Admiral Zoll was seated in the parole boardroom, listening. It was dusk and he was looking out the window, trying to organize a new containment plan.

"These civilians are going to start hiking out. We're gonna need a strong N. P. D.," Nick Zingo said, referring to a night perimeter defense.

Admiral Zoll stood up. Out the window, in the fading orange sunset, he could dimly see the prison tower and shimmering lake beyond. He couldn't believe this was happening. He had been nurturing this program for twenty-seven years. He had fought to save it when Nixon had ordered it shut down in 1972. Zoll was just a Naval Commander then. He was recently back from Vietnam, had been the liaison to Fort Detrick, and was stationed at the Pentagon. He had quickly become a total believer in the work being done at the Devil's Workshop.

A strategic weapon was defined as anything capable of killing large numbers of people with a single strike. Zoll realized that in this category, bio-weapons far outperformed nuclear weapons. First, they were much cheaper.

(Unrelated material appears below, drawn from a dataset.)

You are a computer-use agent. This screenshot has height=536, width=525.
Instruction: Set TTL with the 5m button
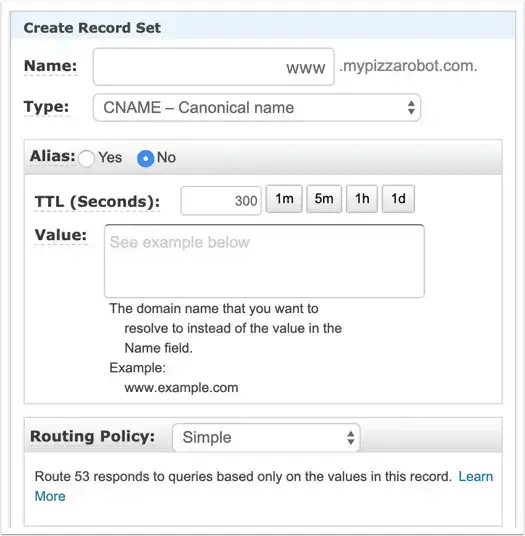(x=324, y=199)

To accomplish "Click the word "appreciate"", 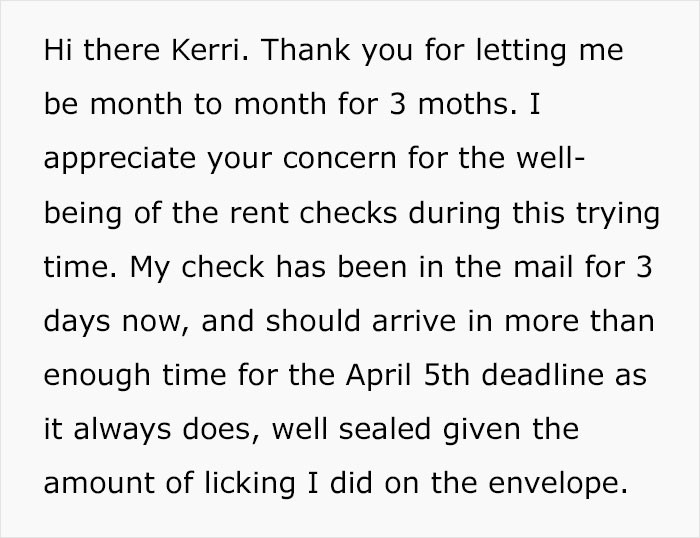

The huge Sums of money that were spent on nuclear armaments could be redirected to more practical conventional military operations. Second, bio-weapons didn't destroy the enemy's infrastructure. They didn't turn captured cities into smoking piles of radioactive rubble. Twenty-four hours after a toxic event, occupation forces could secure an area, and the telephones still worked. Third, devastating as they were, they attacked only people, not the environment.

He convinced several members of the Joint Chiefs and had quietly pursued a covert bio-weapons program at Fort Detrick, under the guise of running a defense against chemical and biological terrorist attacks. He had carefully masked it from Congress, setting up Pentagon funding through colleges and universities, disguising it all as research grants. He had brought troubled scientific geniuses, like Dexter DeMille, into the program at Fort Detrick to do the R amp;D. When the CIA had sniffed his program out, he had been forced to include Agency spooks, and had skillfully steered the program through the dangerous white-water rapids of multiple Congressional hearings caused by unauthorized CIA cowboy tactics. They'd brought heat on the program with their mosquito tests at Carver Village, the asinine San Francisco and Minnesota open-air experiments, and the incredibly foolish subway debacle in New York, when CIA agents had attempted to determine if germs placed in one subway tunnel could be spread by the trains' backdraft, eventually leaking out of air vents all through the city.

He had been dragged to Washington, but had managed to convince a wary Congress that despite a few lapses, the work being done at Fort Detrick fell inside the Presidential Order, allowing for the development of anti-terrorist science.

Now, all these years later, on the eve of their greatest bio-weapon triumph, because of a few escaped mosquitoes, the entire program might come crashing down. Worse still, despite his patriotic motives, he knew he would be vilified. He would be categorized with monsters like Adolf Hitler, or Saddam Hussein, who practiced wholesale genocide. The politicians and the American public would not accept the truth in his arguments. They would insanely prefer nuclear armaments, with their world-ending potential, to the far more practical bio-weapons.

Admiral Zoll knew this situation at Vanishing Lake was probably not going to be fully contained. Someone would slip out and tell the story. He needed a scapegoat to pin it on. Dexter DeMille was the obvious choice. He was the scientist who had designed the killer Prion in the first place.

DeMille was a temperamental, suicidal genius who often broke up his own lab in fits of uncontrollable rage and had been under constant suicide watch. It wasn't too big a stretch to believe that he had developed this bio-weapon without Admiral Zoll's approval, and that when his unsolicited research had been turned down and condemned, he had cracked and set his killer insects loose, and then, in a final self-destructive act, killed himself.